>> Start DATA PROVIDED
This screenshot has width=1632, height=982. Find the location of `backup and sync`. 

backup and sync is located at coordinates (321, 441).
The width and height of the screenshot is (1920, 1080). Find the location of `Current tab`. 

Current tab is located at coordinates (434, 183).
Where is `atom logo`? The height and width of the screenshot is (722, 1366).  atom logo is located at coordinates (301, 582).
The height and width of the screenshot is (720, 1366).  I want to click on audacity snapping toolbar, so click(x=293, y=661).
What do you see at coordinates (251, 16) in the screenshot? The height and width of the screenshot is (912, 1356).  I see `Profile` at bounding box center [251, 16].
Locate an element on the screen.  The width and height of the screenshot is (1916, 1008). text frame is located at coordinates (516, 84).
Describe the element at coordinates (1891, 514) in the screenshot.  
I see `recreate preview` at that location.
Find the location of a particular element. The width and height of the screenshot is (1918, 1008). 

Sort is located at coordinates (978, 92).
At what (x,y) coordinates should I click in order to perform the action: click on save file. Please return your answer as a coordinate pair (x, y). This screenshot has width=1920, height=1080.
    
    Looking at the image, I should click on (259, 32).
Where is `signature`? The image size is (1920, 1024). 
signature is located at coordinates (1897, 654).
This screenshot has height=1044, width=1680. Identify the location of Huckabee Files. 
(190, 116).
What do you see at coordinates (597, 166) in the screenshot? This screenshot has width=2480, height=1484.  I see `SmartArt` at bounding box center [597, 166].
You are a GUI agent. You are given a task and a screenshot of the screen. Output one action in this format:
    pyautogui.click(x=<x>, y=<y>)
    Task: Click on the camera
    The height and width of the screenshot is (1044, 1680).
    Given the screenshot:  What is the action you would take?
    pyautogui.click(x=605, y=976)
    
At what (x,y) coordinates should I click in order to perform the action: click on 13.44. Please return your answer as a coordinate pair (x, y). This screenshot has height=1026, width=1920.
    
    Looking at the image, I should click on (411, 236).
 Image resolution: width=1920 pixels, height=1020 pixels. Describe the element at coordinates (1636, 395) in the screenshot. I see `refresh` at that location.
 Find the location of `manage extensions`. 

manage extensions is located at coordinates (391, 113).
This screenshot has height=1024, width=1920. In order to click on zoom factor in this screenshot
>> End DATA PROVIDED
• **EXERCISE PROMPT**
Print every line of the listing above again, unchanged and in the same order.

• **FULL RESPONSE**
This screenshot has width=1632, height=982. Find the location of `backup and sync`. 

backup and sync is located at coordinates (321, 441).
The width and height of the screenshot is (1920, 1080). Find the location of `Current tab`. 

Current tab is located at coordinates (434, 183).
Where is `atom logo`? The height and width of the screenshot is (722, 1366).  atom logo is located at coordinates (301, 582).
The height and width of the screenshot is (720, 1366).  I want to click on audacity snapping toolbar, so click(x=293, y=661).
What do you see at coordinates (251, 16) in the screenshot? The height and width of the screenshot is (912, 1356).  I see `Profile` at bounding box center [251, 16].
Locate an element on the screen.  The width and height of the screenshot is (1916, 1008). text frame is located at coordinates (516, 84).
Describe the element at coordinates (1891, 514) in the screenshot.  
I see `recreate preview` at that location.
Find the location of a particular element. The width and height of the screenshot is (1918, 1008). 

Sort is located at coordinates (978, 92).
At what (x,y) coordinates should I click in order to perform the action: click on save file. Please return your answer as a coordinate pair (x, y). This screenshot has width=1920, height=1080.
    
    Looking at the image, I should click on (259, 32).
Where is `signature`? The image size is (1920, 1024). 
signature is located at coordinates (1897, 654).
This screenshot has height=1044, width=1680. Identify the location of Huckabee Files. 
(190, 116).
What do you see at coordinates (597, 166) in the screenshot? This screenshot has width=2480, height=1484.  I see `SmartArt` at bounding box center [597, 166].
You are a GUI agent. You are given a task and a screenshot of the screen. Output one action in this format:
    pyautogui.click(x=<x>, y=<y>)
    Task: Click on the camera
    The height and width of the screenshot is (1044, 1680).
    Given the screenshot:  What is the action you would take?
    pyautogui.click(x=605, y=976)
    
At what (x,y) coordinates should I click in order to perform the action: click on 13.44. Please return your answer as a coordinate pair (x, y). This screenshot has height=1026, width=1920.
    
    Looking at the image, I should click on (411, 236).
 Image resolution: width=1920 pixels, height=1020 pixels. Describe the element at coordinates (1636, 395) in the screenshot. I see `refresh` at that location.
 Find the location of `manage extensions`. 

manage extensions is located at coordinates (391, 113).
This screenshot has height=1024, width=1920. In order to click on zoom factor in this screenshot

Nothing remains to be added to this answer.